The other new project I have is a tribute record to the Mississippi Sheiks, called Things About Comin’ My Way. They are a group from the 1930’s that I really love. We recorded it in various places—Seattle, Vancouver, Toronto, Ottawa—and a few tracks were sent in to me from Mississippi and San Franciscso. The album has tons of cool guitar stuff on it, and features 17 different artists doing a song each. John Hammond, Bill Frisell, Bob Brozman and Bruce Cockburn are just a few of the great guitarists to be featured. The Seattle session was particularly cool because we had a house band set up—me, Jesse Zubot on fiddle, Wayne Horvitz on keys and Matt Chamberlain on drums. It was great to work with all those guys. They are all incredible. We recorded 7 songs in one day, by 7 different artists. Really old-school, in the spirit of the Stax or Motown studios where they would churn through song after song on any given day.
I have quite a few electric and acoustic guitars that I use extensively, but if I had to bring it down a bit, my main go-to instruments that get used the most are a Weissenborn made by Michael Dunn, a National Tricone, and a jumbo Larivee. My main electric is a bit of a Frankenstein—a Fender Strat body with a custom made neck. It has a Teisco gold foil pickup, a chandler lipstick tube, and a really great pickup made by Jason Lollar. I play a lot of slide on that guitar. Other guitars I use in the studio are a Bill Asher Electro-Hawaiian, a Les Paul, a couple of Silvertones, a Danelectro baritone, a Harmony Roy Smeck, a Larivee Ukulele, a Hammertone mandotar, and a Fender Strat.
I use different amps and effects, but right now my main live rig includes and Ernie Ball volume, a Durham Sex Drive, a Fulltone OCD, an Electro Harmonix Memory Man, and a Demeter Tremulator.
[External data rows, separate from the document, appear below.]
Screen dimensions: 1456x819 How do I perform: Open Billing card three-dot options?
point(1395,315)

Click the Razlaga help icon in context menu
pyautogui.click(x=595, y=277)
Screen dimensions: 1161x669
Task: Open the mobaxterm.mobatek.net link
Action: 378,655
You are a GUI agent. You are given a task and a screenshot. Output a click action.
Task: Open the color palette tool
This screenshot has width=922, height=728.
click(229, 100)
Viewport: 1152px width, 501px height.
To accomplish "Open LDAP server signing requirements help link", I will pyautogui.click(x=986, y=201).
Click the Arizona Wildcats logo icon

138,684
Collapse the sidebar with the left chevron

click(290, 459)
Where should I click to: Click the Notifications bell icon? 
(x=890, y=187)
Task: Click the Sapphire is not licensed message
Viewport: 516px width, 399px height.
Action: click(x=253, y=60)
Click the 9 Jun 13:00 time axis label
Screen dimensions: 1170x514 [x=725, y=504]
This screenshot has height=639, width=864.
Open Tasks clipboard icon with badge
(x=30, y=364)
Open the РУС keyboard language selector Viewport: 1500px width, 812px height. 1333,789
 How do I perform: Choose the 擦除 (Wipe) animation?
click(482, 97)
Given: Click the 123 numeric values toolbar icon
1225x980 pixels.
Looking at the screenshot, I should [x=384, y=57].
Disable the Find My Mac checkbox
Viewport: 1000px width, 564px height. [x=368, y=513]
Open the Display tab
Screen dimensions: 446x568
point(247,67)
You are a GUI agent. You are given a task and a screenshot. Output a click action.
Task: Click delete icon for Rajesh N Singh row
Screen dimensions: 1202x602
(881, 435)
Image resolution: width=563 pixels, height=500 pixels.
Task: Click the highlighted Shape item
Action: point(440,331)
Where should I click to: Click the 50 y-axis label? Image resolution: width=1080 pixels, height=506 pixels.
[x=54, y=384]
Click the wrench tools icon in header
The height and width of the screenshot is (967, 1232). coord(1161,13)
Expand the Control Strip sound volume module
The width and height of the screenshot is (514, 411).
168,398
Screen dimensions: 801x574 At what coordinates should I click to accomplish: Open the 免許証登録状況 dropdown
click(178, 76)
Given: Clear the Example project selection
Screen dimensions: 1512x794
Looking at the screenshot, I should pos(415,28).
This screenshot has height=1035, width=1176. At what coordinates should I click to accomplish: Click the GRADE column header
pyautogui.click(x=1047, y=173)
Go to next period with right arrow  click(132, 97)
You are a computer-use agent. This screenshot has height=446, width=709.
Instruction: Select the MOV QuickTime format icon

I usually always use a Fender Deluxe for all of my acoustic and electrics. All of my acoustics that I use live have Sonrise pickups in them. In my studio I have a few more Fender amps, and an old Flot-a-Tone, which is my favorite amp for recording.
My pedal steel is a Carter single neck 10-string. I play that through the deluxe as well.
There are a lot of them, but I’d say these albums have been the most influential for me, for different reasons: Into The Purple Valley by Ry Cooder, Tales From The Farside and Good Dog, Happy Man by Bill Frisell, the original recordings of Mississippi John Hurt, Greenhouse by Leo Kottke, Roots by David Tronzo, Southbound by Doc Watson, Axis: Bold As Love by Hendrix, the complete recordings of Sol Hoopi, Acadie by Daniel Lanois, Saints by Marc Ribot, The Voice Of The Turtle by John Fahey. Countless others….
I have lots of non-guitar influences as well, people like Brian Eno, Tchad Blake, Bill Evans, George Gershwin.
The Mississippi Sheiks tribute is the next thing that comes out this October. We’re planning some shows around that—possibly one at the winter Olympics here in Vancouver, and then a scaled-down touring version of the album with 5 or 6 of the artists. Meanwhile, I continue to perform solo shows and tour with my trio. I’m also producing a bunch of other artists right now, so I’m quite busy in the studio.